SpikeTutorial - page 23 of 25

23 of 25

SPIKE user’s manual

Appendix A - File Formats

Note: SPIKE's expression file format is very strict - files that do not follow it exactly may be

rejected or presented incorrectly.

SPIKE identifies genes according to their Human Entrez Gene ID. In case your microarray

experiment was done using a model animal, you should first replace the gene IDs with

the Entrez Gene IDs of their human homologues.

Files are tab-delimited text files. Each line should contain exactly the same number of fields,

separated by tabs. Therefore the files are actually table files, and we can speak of columns as

well as rows.

Expression File Format

SPIKE currently supports two kinds of experimental gene expression data - "absolute" values

(as generated by Affymetrix chips) and "relative" values (as generated by cDNA microarrays).

The first column should contain the specific id of each probe (as it is identified on the chip).

The second column should contain the Human Entrez Gene ID of the gene whose probe it is.

If no Entrez Gene ID exists, keep it empty (thereby leaving two consecutive tabs), and SPIKE

will ignore this row. There may of course be more than one line with the same Entrez Gene ID

(for different probes of the same gene). SPIKE can handle this situation (see above).

The next one or more columns should include the measurements in the various biological

conditions that were profiled in the experiment. In the "absolute" format, these are the

(normalized) intensity values; in the "relative" format, these values should be log (base 2) of

the ratio between the expression levels in the test and reference conditions.

The first row should contain a header for each column ("probeID", "GeneID", and then labels

for the various conditions; SPIKE will name the conditions according to these labels). The

other rows should contain the data for each probe.
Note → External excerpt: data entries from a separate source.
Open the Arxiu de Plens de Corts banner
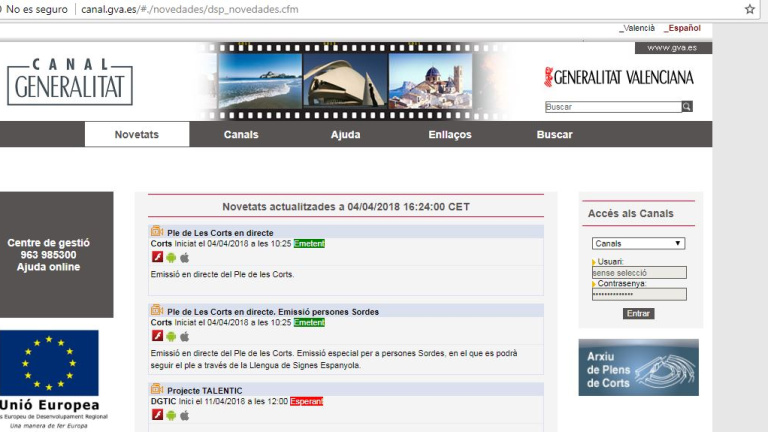The height and width of the screenshot is (432, 768). [x=638, y=367]
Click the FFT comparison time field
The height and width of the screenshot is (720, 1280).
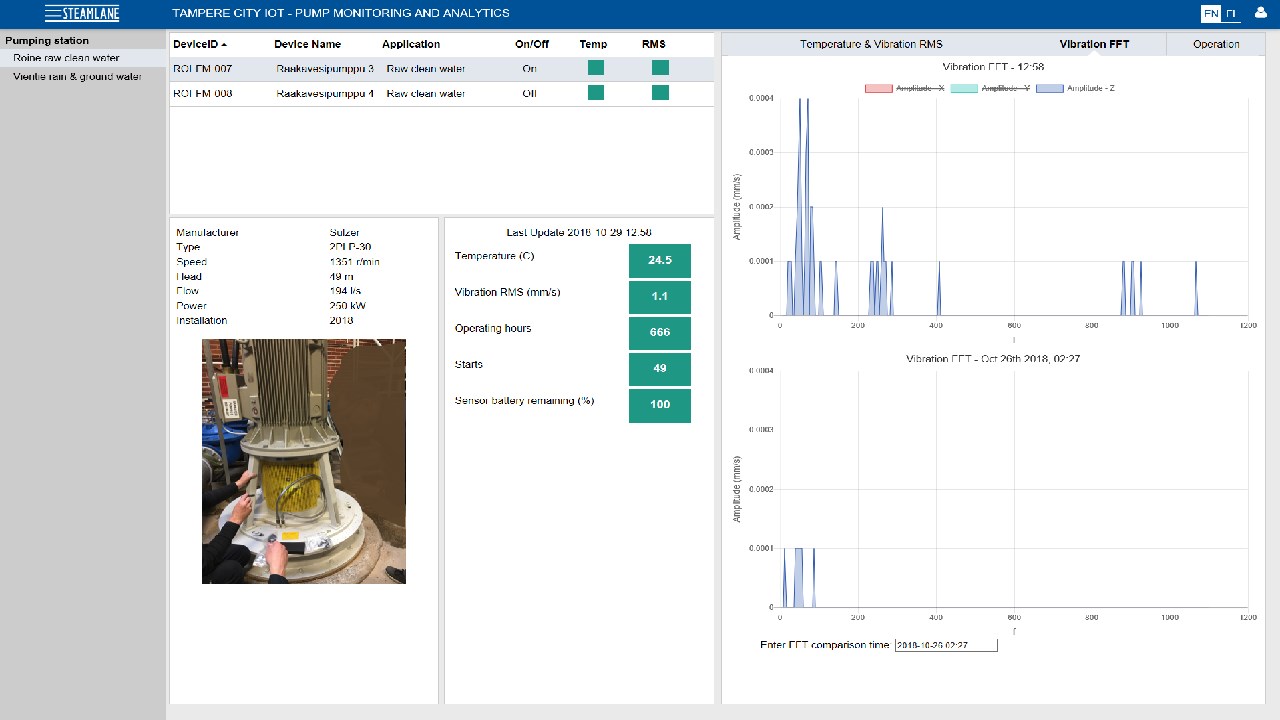pyautogui.click(x=946, y=645)
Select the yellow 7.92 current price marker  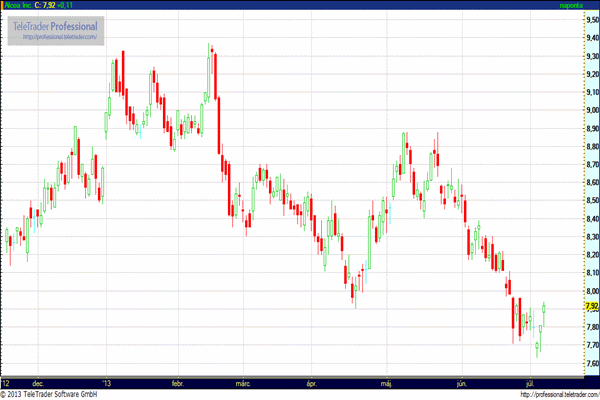[x=591, y=307]
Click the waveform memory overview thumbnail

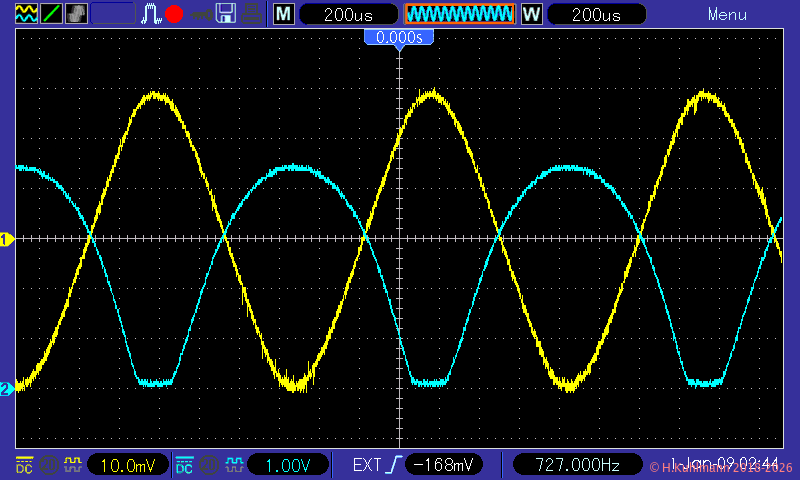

Example (absolute format):

AffyId

Entrez-GeneId

wt0

wt30

wt120

100005_at

9618

228.80

236.05

236.50

100009_r_at

6657

150.06

83.25

108.35

100011_at

51274

80.50

81.60

71.15

Clustering File Format

Grouping of genes into clusters can be achieved by clustering algorithms or by any given

annotation (such as the GO annotation, or grouping according to cellular location) or any

partition relevant for the researcher. After assigning genes to groups, the input to SPIKE

should be of the following format.

The first column should contain a probe id (e.g., Affymetrix ID for results generated by an

algorithm which clusters genes according to their Affymetrix expression profile).

The second column should contain the Human Entrez Gene ID of the gene. If no Entrez Gene

ID exists, keep it empty (thereby leaving two consecutive tabs), and SPIKE will ignore this

row.

The third column should include the name of the cluster that the gene belongs to (can be a

string or a number).